_Activity:_
Only the text of the records belongs in the answer, copied exactly, with every picture omitted.
-- Data provided follows --
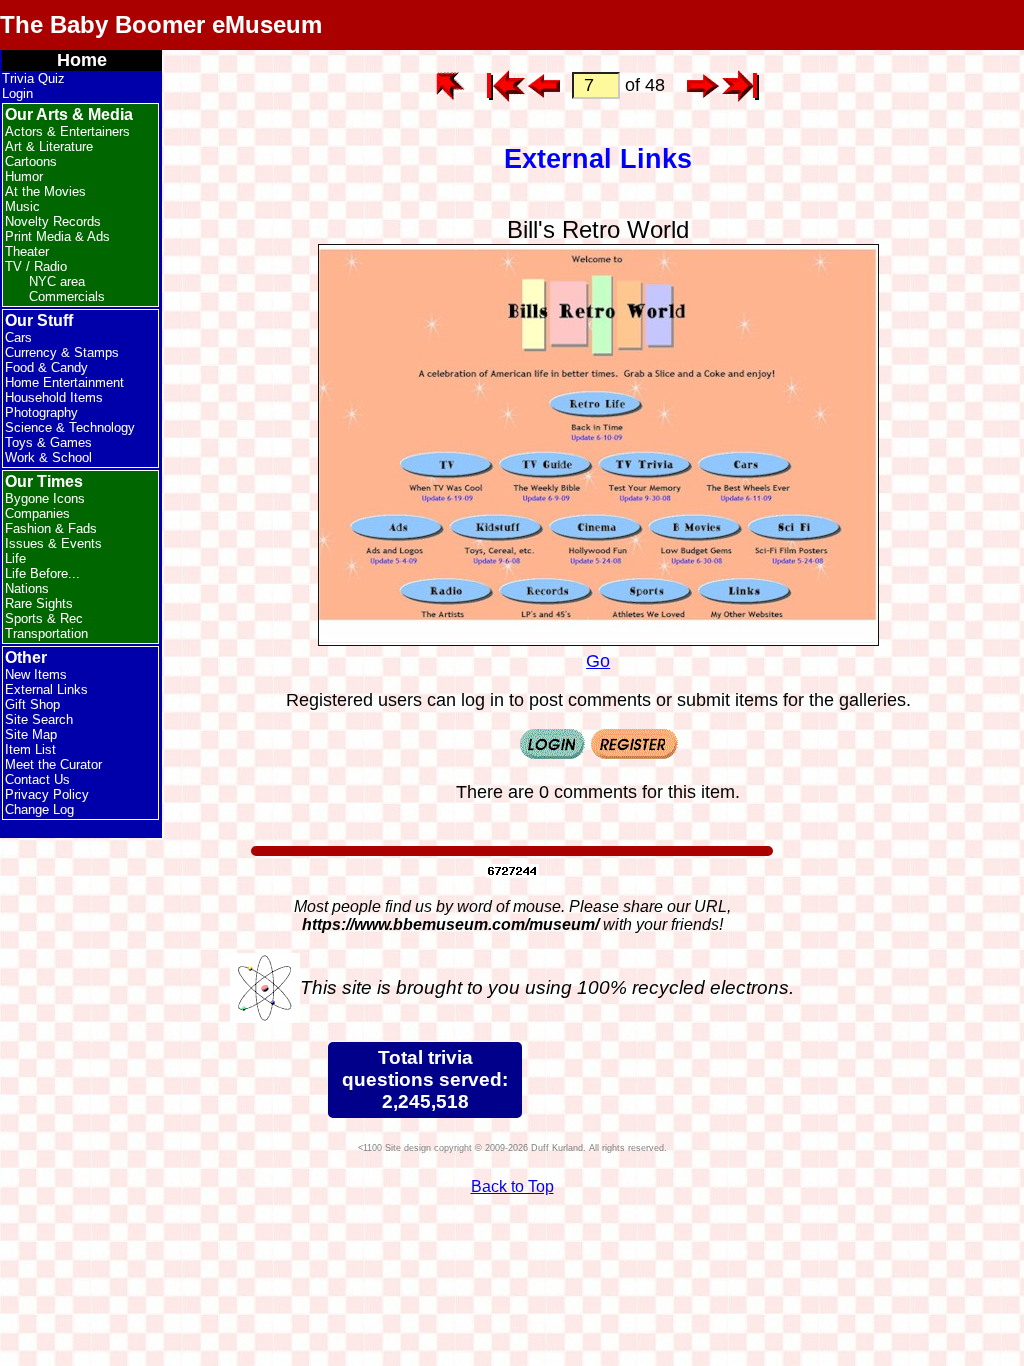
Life (15, 558)
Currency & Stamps (62, 352)
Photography (41, 412)
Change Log (39, 809)
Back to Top (512, 1186)
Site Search (39, 719)
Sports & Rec (44, 618)
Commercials (67, 296)
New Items (36, 674)
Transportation (46, 633)
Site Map (31, 734)
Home (82, 60)
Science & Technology (70, 427)
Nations (27, 588)
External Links (46, 689)
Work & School (48, 457)
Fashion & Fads (51, 528)
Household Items (54, 397)
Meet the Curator (53, 764)
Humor (24, 176)
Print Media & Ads (57, 236)
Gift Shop (32, 704)
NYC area (57, 281)
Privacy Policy (47, 794)
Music (22, 206)
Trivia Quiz (33, 78)
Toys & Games (48, 442)
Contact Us (37, 779)
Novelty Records (53, 221)
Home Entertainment (64, 382)
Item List (30, 749)
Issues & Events (53, 543)
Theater (27, 251)
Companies (37, 513)
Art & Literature (49, 146)
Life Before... (42, 573)
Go (598, 661)
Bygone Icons (45, 498)
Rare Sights (39, 603)
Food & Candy (46, 367)
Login (17, 93)
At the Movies (45, 191)
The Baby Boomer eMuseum (161, 24)
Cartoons (31, 161)
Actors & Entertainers (67, 131)
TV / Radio (36, 266)
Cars (18, 337)
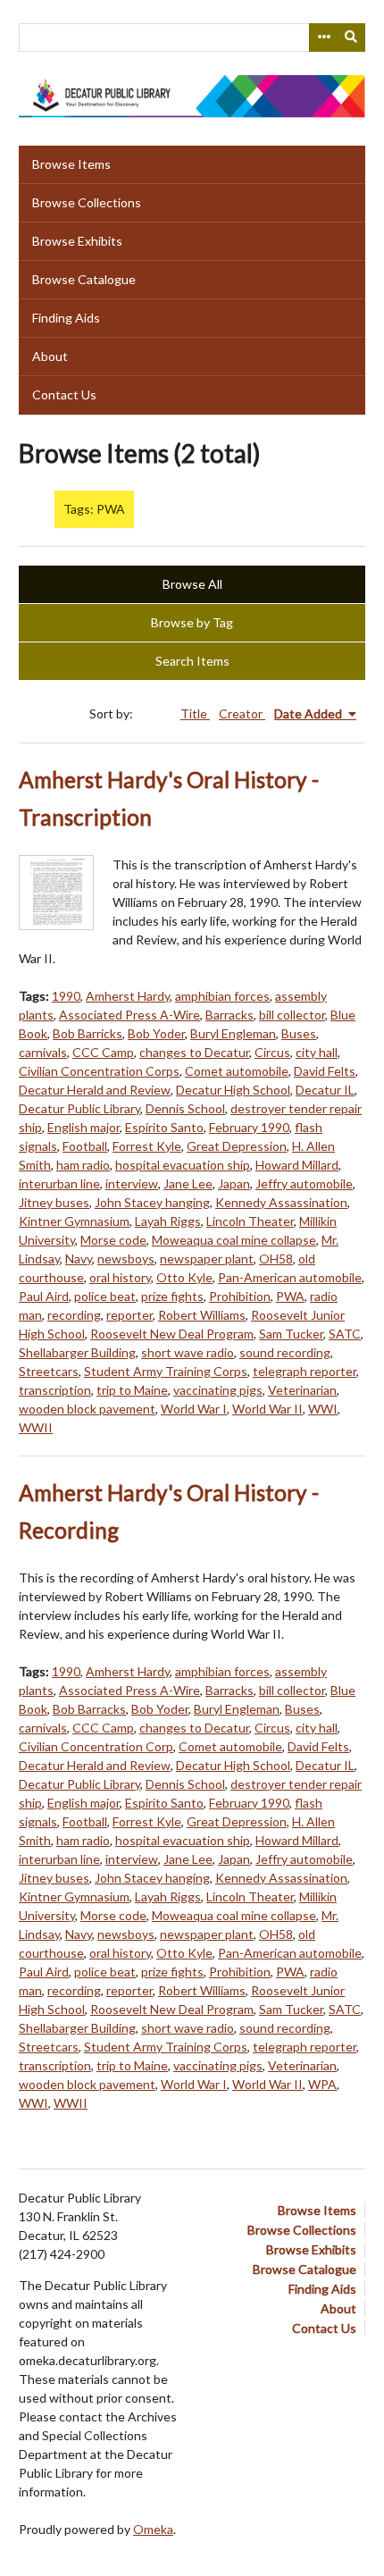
-- Data provided concluded --
_Exercise response:_
Life (15, 558)
Currency & Stamps (62, 352)
Photography (41, 412)
Change Log (39, 809)
Back to Top (512, 1186)
Site Search (39, 719)
Sports & Rec (44, 618)
Commercials (67, 296)
New Items (36, 674)
Transportation (46, 633)
Site Map (31, 734)
Home (82, 60)
Science & Technology (70, 427)
Nations (27, 588)
External Links (46, 689)
Work & School (48, 457)
Fashion & Fads (51, 528)
Household Items (54, 397)
Meet the Curator (53, 764)
Humor (24, 176)
Print Media & Ads (57, 236)
Gift Shop (32, 704)
NYC area (57, 281)
Privacy Policy (47, 794)
Music (22, 206)
Trivia Quiz (33, 78)
Toys & Games (48, 442)
Contact Us (37, 779)
Novelty Records (53, 221)
Home Entertainment (64, 382)
Item List (30, 749)
Issues & Events (53, 543)
Theater (27, 251)
Companies (37, 513)
Art & Literature (49, 146)
Life Before... (42, 573)
Go (598, 661)
Bygone Icons (45, 498)
Rare Sights (39, 603)
Food & Candy (46, 367)
Login (17, 93)
At the Movies (45, 191)
The Baby Boomer eMuseum (161, 24)
Cartoons (31, 161)
Actors & Entertainers (67, 131)
TV / Radio (36, 266)
Cars (18, 337)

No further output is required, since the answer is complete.